PROBLEM: Return exactly those lines of the material below that fall between the line holding "Where should I click to: Click the Kick" and the line holding "Task: Click the browser Back arrow button", inclusive.
Segment Start: DATA UNDER STUDY
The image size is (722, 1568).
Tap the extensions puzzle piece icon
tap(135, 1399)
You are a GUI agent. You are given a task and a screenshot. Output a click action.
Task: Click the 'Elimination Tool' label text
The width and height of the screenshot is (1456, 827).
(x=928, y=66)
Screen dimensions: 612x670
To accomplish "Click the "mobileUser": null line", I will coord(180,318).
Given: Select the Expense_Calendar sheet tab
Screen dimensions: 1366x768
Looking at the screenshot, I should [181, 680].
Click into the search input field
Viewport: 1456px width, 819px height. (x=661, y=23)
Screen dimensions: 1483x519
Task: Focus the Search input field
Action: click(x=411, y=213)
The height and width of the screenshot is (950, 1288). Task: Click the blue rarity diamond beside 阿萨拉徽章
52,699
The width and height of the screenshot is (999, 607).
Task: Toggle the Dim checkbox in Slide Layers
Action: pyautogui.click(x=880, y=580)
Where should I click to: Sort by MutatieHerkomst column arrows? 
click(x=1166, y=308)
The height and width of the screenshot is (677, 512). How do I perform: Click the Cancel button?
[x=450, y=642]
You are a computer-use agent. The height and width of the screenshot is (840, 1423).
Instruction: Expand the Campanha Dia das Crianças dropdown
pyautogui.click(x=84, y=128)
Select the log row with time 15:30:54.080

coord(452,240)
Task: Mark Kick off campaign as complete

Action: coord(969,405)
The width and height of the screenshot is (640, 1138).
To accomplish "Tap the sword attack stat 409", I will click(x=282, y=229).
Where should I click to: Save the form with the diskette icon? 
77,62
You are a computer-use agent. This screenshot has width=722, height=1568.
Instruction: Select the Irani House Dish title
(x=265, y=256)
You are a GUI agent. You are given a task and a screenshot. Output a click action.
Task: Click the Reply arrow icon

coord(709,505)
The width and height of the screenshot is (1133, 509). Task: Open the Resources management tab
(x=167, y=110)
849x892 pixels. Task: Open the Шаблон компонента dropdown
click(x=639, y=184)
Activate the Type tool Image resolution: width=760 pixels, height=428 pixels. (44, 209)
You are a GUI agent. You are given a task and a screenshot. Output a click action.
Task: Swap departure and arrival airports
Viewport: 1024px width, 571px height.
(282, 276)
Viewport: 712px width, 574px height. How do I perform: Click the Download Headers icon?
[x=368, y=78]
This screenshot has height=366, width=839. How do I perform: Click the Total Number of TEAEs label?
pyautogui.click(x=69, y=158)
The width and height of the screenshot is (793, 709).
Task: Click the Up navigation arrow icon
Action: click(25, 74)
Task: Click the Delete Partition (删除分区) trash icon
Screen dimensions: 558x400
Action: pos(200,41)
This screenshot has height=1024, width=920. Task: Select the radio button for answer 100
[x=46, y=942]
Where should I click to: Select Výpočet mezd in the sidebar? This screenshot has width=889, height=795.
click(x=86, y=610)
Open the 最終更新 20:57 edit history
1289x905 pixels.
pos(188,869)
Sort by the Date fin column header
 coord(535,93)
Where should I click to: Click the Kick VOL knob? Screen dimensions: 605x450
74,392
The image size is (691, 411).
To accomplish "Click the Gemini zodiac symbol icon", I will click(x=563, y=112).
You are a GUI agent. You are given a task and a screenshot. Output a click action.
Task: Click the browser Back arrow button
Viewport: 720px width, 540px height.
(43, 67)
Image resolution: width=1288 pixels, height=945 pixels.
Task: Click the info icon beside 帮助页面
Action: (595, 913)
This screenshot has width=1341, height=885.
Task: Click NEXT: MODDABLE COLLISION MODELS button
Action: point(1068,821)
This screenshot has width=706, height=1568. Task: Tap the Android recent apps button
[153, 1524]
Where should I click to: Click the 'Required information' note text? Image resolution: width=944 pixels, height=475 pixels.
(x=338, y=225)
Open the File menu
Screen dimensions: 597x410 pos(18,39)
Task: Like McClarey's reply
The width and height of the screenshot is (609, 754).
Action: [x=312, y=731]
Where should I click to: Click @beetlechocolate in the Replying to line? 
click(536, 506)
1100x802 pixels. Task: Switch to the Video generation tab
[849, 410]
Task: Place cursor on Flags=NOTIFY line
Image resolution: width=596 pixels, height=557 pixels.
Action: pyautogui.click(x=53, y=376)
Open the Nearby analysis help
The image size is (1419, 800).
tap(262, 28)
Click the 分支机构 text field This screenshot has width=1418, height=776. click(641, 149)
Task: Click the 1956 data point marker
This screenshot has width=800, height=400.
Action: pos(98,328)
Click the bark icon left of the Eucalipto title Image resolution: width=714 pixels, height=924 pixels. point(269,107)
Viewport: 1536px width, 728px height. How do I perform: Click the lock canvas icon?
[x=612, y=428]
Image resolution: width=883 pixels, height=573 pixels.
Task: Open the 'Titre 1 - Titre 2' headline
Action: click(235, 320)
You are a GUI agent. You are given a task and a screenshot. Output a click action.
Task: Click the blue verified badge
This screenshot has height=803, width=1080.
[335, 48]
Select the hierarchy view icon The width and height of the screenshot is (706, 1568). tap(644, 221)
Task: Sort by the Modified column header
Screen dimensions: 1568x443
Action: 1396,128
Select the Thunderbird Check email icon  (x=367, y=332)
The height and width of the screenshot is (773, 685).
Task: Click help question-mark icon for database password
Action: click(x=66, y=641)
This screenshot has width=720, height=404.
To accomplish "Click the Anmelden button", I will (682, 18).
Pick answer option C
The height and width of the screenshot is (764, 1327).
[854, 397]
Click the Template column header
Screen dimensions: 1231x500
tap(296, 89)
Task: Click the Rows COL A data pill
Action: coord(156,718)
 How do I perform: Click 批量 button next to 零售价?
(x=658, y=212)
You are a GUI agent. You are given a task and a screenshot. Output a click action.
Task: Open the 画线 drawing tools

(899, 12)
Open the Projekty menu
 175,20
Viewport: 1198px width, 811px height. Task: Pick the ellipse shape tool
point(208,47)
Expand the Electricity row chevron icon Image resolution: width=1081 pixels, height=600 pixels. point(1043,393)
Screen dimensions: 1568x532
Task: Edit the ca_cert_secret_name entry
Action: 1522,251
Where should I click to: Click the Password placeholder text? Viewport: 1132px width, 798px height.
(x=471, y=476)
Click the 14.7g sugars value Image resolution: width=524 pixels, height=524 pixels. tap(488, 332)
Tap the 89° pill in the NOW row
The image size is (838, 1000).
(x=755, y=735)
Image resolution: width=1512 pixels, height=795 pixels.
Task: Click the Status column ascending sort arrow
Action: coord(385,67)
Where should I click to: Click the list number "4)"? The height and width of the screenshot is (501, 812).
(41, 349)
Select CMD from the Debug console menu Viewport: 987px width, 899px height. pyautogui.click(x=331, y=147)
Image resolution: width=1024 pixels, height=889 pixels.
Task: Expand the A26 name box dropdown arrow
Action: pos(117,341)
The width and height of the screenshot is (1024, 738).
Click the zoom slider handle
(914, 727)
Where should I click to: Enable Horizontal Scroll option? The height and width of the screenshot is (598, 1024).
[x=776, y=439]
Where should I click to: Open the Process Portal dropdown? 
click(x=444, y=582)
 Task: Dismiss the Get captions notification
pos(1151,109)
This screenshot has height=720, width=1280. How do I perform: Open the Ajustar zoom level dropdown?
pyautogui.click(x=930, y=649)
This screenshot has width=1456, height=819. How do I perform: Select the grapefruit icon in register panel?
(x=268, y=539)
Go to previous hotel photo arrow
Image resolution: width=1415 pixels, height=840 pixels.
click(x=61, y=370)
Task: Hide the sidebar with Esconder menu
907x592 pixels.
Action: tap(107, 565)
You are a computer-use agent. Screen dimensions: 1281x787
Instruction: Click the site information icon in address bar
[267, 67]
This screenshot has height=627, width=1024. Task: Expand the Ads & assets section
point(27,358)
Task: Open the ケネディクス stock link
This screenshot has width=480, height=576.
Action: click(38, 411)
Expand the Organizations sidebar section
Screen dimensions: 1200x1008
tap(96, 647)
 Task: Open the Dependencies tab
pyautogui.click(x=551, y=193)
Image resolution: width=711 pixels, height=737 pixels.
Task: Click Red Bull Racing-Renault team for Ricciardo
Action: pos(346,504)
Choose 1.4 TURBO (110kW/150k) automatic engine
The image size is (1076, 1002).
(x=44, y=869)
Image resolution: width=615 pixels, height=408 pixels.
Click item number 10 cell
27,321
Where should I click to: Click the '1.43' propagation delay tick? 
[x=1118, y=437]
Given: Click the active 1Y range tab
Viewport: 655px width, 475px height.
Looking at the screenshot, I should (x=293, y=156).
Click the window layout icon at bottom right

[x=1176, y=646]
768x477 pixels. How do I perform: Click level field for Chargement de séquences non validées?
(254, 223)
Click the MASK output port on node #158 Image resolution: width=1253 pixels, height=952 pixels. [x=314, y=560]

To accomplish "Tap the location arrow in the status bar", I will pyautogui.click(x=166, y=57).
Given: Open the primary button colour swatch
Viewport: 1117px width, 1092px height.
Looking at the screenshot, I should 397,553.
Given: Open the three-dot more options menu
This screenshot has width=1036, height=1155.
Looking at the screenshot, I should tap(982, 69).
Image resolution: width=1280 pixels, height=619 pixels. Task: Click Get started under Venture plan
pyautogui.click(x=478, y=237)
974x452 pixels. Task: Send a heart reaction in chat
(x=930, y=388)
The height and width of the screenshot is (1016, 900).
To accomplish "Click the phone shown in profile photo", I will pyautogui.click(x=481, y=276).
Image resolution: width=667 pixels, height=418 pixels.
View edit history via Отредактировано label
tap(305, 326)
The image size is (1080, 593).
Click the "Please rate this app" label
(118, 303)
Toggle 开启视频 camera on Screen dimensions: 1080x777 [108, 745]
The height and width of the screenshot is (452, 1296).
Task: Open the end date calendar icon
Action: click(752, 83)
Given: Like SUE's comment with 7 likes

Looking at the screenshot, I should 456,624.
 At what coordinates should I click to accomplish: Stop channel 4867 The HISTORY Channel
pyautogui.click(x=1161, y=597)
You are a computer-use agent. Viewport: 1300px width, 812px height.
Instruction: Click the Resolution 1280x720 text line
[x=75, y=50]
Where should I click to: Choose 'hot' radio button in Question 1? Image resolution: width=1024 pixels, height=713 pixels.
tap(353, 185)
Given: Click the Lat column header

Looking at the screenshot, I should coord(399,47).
Segment End: DATA UNDER STUDY
PROBLEM SOLUTION:
Where should I click to: Click the Kick VOL knob? Screen dimensions: 605x450
74,392
The image size is (691, 411).
To accomplish "Click the Gemini zodiac symbol icon", I will click(x=563, y=112).
You are a GUI agent. You are given a task and a screenshot. Output a click action.
Task: Click the browser Back arrow button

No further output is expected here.